A backdoor memorialization of Keith Relf

1969: Keith Relf, Hawken, Jane Relf seated; Dreja, McCarty standing

I was cruising the Internet this morning, landed on one of those This Week in Music sites, and found something interesting: Today is the 45th anniversary of the death of Yardbirds lead singer Keith Relf, who was electrocuted at home playing an improperly grounded electric guitar.

This story, new to me, is another entry on the mental list I have been keeping since Geezer Bob and I had a discussion a few weeks ago about rock musicians who have died under unusual circumstances. 

This one in particular caught my eye, not because I was ever a fan of Relf or the Yardbirds or ever have known much about them. But I have had tangential interest in Relf's career because he was a founder of a band that was a particular favorite of mine during the mid- and late 1970s.

Relf was not around when Renaissance blew me away as the opening act for Wishbone Ash, whom I had gone to see at Kiel Auditorium in St. Louis in summer 1974. At that time, Renaissance was touring on its fourth album, Ashes Are Burning, a record that immediately became one of my favorite finds ever.

By that time, the performing lineup had turned over completely from the one formed by Relf five years earlier. The band I saw was the one now regarded as the classic Renaissance, centered around the mesmerizing voice of Annie Haslam, whom I plan to talk about Sunday in a Geezerology on YouTube video.

For now, though, back to Relf. He and drummer Jim McCarty founded The Yardbirds in 1963 and provided a showcase for a string of superstar lead guitarists -- Eric Clapton, Jeff Beck and Jimmy Page -- for five years. The band dissolved amid a power struggle in 1968 -- and the bombastic Page went off to form Led Zeppelin while Relf and McCarty put together a new band to pursue their folksy, classical ambitions.


The new band, Renaissance, featured Relf and his sister, Jane, as co-lead singers, with Relf on lead guitar, McCarty on drums, John Hawken on piano and Louis Cennamo on bass. The self-titled debut album in 1969 -- one of the earliest examples of prog rock -- sold reasonably well in the UK, though US audiences paid it no attention at all. 

It wasn't long before people started moving in and out of Renaissance. The original band recorded a few tracks and a revamped lineup finished up the 1971 LP, Illusion, which got only sporadic release in Europe. Keith Relf and McCarty, the only remaining originals, soon stepped aside -- Relf to focus on producing and McCarty on his songwriting. And by the time of the band's third album, Prologue, in 1972, Renaissance was a completely different band.
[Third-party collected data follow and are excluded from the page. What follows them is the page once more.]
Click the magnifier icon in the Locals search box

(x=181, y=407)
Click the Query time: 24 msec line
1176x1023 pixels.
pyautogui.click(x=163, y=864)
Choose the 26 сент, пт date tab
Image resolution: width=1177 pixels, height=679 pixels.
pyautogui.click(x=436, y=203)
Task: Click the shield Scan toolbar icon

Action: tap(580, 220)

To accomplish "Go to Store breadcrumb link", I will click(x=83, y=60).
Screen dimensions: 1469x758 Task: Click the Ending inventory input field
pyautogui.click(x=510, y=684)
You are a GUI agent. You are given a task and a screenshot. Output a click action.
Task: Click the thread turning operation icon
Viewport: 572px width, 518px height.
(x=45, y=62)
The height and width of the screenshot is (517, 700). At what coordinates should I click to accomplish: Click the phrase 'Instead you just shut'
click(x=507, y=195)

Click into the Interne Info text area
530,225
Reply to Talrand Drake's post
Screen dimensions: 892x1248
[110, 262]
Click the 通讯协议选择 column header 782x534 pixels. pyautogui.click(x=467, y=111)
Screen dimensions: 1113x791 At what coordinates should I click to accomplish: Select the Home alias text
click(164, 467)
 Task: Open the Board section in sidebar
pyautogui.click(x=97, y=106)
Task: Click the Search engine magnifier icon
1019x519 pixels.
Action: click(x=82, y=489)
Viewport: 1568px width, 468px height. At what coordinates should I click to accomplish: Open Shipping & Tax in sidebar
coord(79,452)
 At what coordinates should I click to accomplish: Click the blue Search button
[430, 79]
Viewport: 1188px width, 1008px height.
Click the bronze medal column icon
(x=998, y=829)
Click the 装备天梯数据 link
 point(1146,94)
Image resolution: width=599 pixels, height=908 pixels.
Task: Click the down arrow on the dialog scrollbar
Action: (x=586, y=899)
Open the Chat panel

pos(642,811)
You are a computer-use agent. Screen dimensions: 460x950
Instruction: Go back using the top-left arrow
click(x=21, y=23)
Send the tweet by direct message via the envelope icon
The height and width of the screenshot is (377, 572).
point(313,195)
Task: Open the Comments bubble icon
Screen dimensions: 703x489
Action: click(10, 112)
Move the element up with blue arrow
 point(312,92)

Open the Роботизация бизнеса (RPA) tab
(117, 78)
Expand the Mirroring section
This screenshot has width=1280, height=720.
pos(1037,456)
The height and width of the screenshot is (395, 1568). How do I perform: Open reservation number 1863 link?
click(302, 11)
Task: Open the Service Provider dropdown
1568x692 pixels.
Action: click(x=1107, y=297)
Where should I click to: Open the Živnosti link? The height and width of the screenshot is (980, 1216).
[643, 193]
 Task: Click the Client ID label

McCarty bounced around for a few years with several bands before reforming The Yardbirds in 1992. He has kept The Yardbirds active since then.

Relf spent the last years of his life forming and dissolving a few bands. When he died, he was in the process of putting the original Renaissance lineup back together under the name Illusion. The other four -- Cennamo, McCarty, Hawken and Jane Relf -- did record a couple of albums in the late 1970s before dissolving once again.